▶ **SOURCE**
The intentions of the parties to the Hotel Sale Agreement and subsequent transfer
"18. These remained in place during the option period as we expected the option to be exercised by the Claimants. There would have been little point in removing them when they were likely to be put back once the option was exercised."
Mr. Robin Crouch also told me in his oral evidence that he gave no instructions to anyone after the completion of the sale of the Hotel that the use of the River Moorings by patrons of the Hotel was to be curtailed.
"does not want riverside cottage but might split moorings"
Mr. Caddick relied heavily upon that note as indicating that Mr. Platt knew that if he wanted the use of the River Moorings he would have to purchase Noosa Sound. I am afraid that I can derive little from the note. The reference to a "split" of the moorings suggests that Mr. Platt was expressing tentative interest in the River Moorings rather than the Lagoon Moorings, or vice versa. It is not an obvious way to describe that to which Mr. Caddick submitted it referred.
"the freehold property, goodwill and all trade furniture, furnishings, fixtures, fittings and equipment, an inventory of which will be required for attachment to the contract shortly before exchange."
The letter contained no specific reference to moorings or advertising signs. In a letter dated 6 June 2001 to Messrs. Lionel J. Lewis & Co. Messrs. Colin Palmer & Co. recorded the fact of its instructions on behalf of the vendor, whom it described as Mr. Robin Crouch, and brief details of the sale agreed subject to contract. Again there was no specific mention of moorings or advertising signs.
"Problems did not like the set up with house in grounds [illegible] with hotel. Thinks waterfront property is a tremendous asset to the hotel wants Platt to buy all three properties. Platt spoke to Crouch told him all this."
The note did not reveal why the bank manager thought that Noosa Sound was a tremendous asset to the Hotel, or why he apparently considered that Mr. Platt should also purchase Robin's Nest. A later note made by Mr. Bartrop dated the same day referred to "2 valuable moorings to be retained". While the reference is obscure, it would seem to be to the Lagoon Moorings, simply because there were in effect two of them rather than the effective three River Moorings. What seems to have being contemplated was thus a split of the moorings, such as seems to have been referred to in Mr. Bartrop's note of 31 May 2001 upon which Mr. Caddick placed so much reliance. Further notes of Mr. Bartrop dated 18 June 2001 indicate that it was then that the possibility of an option to purchase Noosa Sound, rather than an immediate outright purchase was first raised. The reason for that, Mr. Platt told me, and I accept, was to do with his funding arrangements. He and his wife owned an hotel in the Netherlands which they were intending to sell but not yet sold and that affected the practicalities of purchasing all of the properties at once.

▶ **GIVEN INFORMATION**
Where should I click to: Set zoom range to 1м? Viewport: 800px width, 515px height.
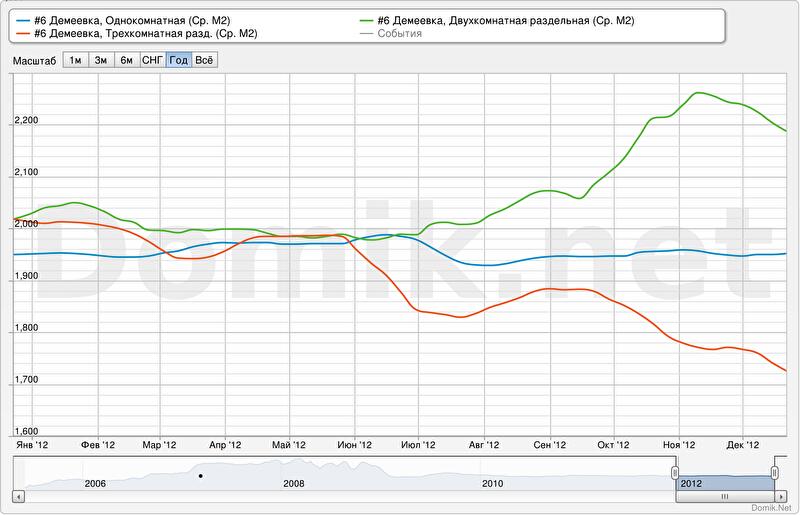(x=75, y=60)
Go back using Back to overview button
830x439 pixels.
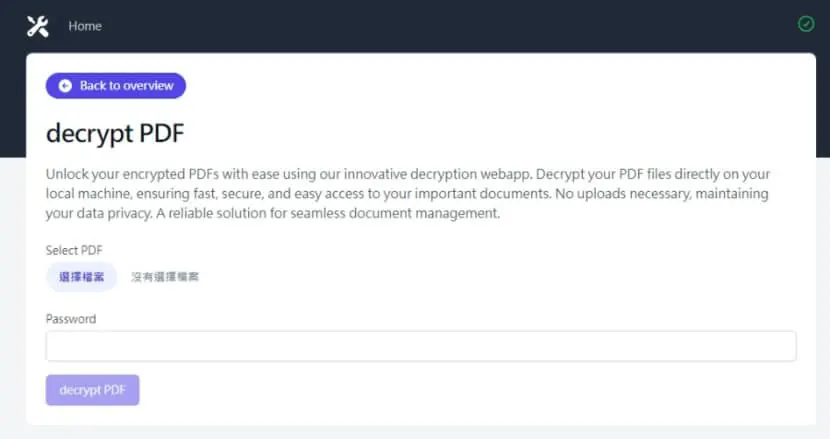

==

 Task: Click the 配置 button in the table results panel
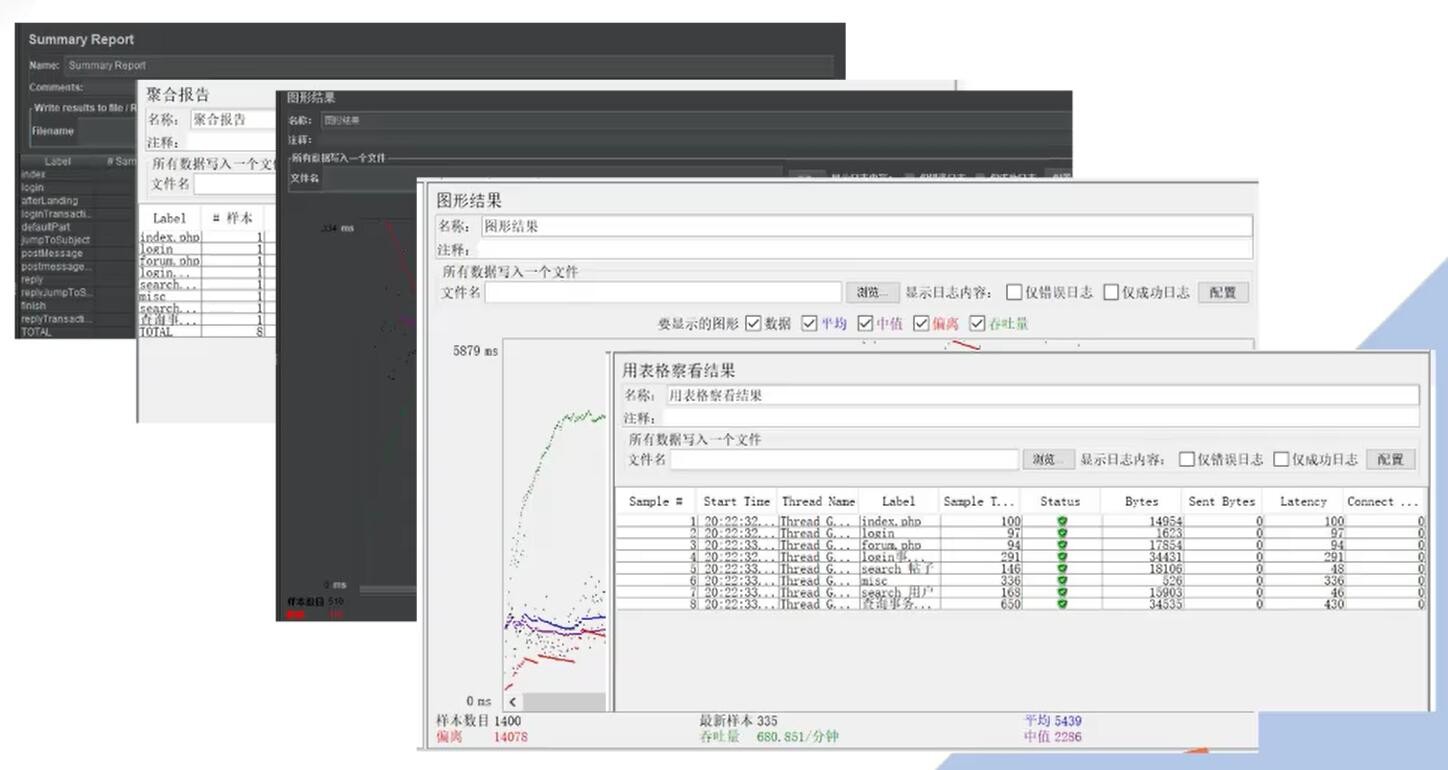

▶ **WRITTEN INSTRUCTION**
From the text about the hotel sale, rewrite the passage starting with "The letter contained" and going on through "of moorings or advertising signs.", substituting "display boards" for "advertising signs".

▶ **CORRECT OUTPUT**
The letter contained no specific reference to moorings or display boards. In a letter dated 6 June 2001 to Messrs. Lionel J. Lewis & Co. Messrs. Colin Palmer & Co. recorded the fact of its instructions on behalf of the vendor, whom it described as Mr. Robin Crouch, and brief details of the sale agreed subject to contract. Again there was no specific mention of moorings or display boards.